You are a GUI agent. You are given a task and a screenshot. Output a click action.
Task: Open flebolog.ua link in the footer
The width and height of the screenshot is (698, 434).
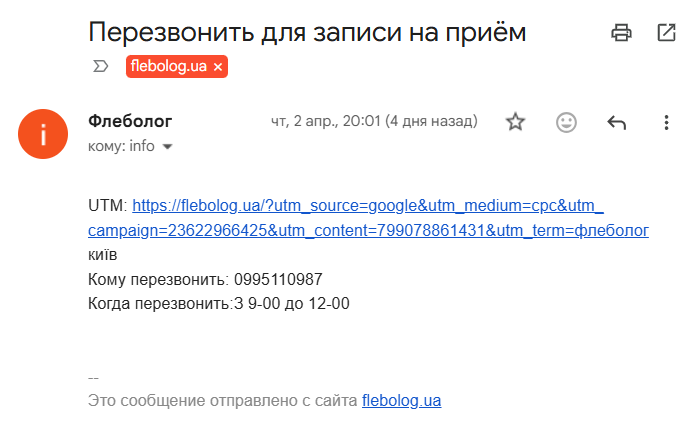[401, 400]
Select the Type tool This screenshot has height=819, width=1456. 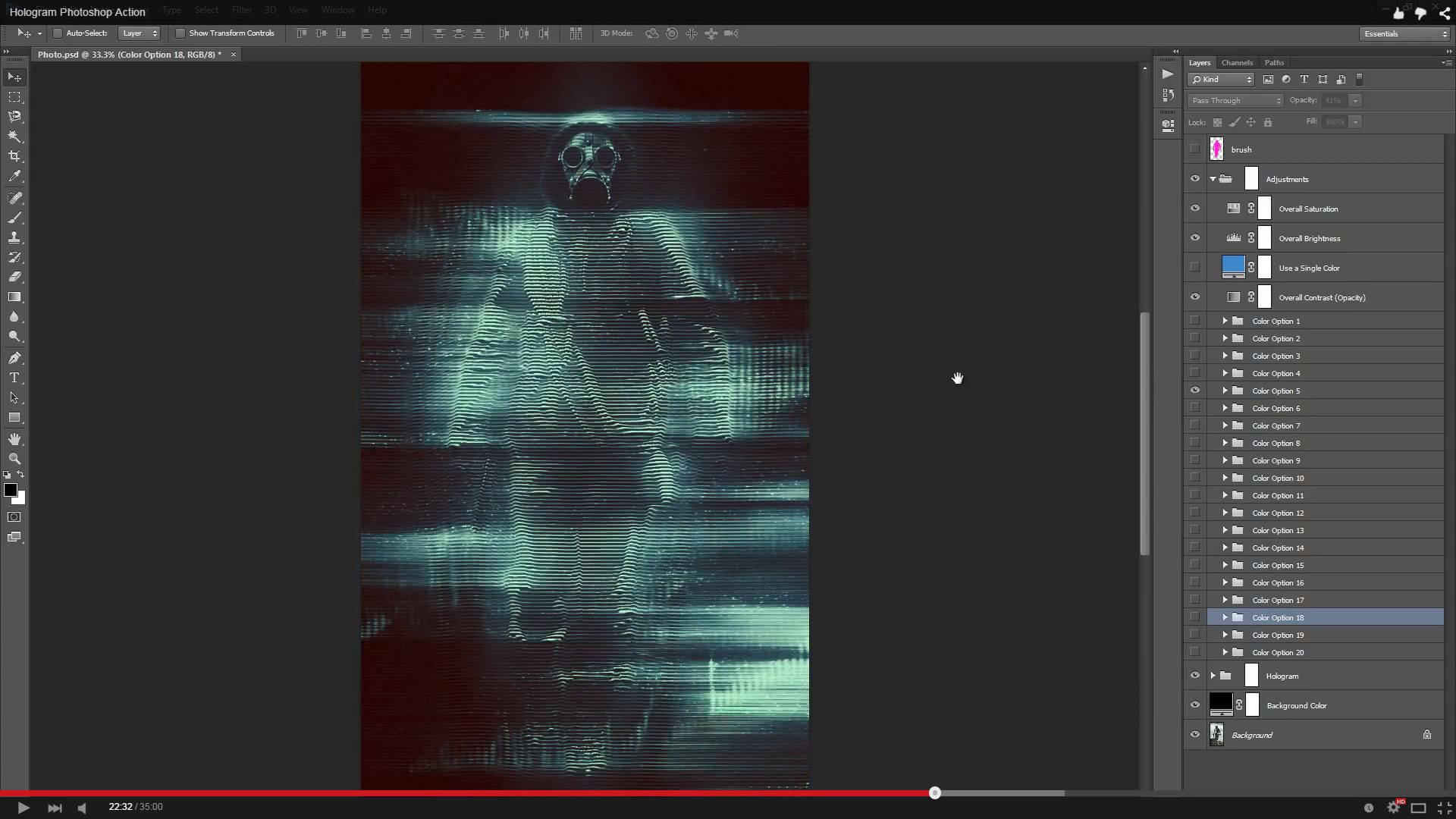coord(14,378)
--
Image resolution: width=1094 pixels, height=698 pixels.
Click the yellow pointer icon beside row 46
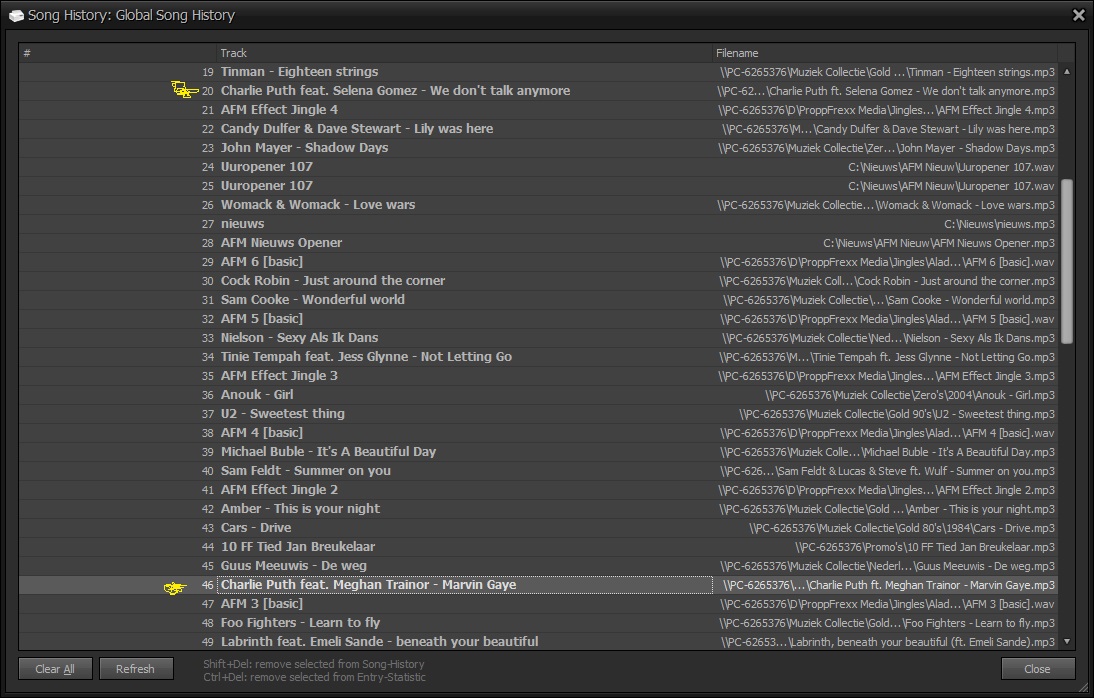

→ **Exercise details**
Output the items as a JSON list of strings, one string per line with blank lines omitted, beginning at the line that contains "Image resolution: width=1094" and ending after the line that contains "Click the yellow pointer icon beside row 46".

→ **Output for this exercise**
[
  "Image resolution: width=1094 pixels, height=698 pixels.",
  "Click the yellow pointer icon beside row 46"
]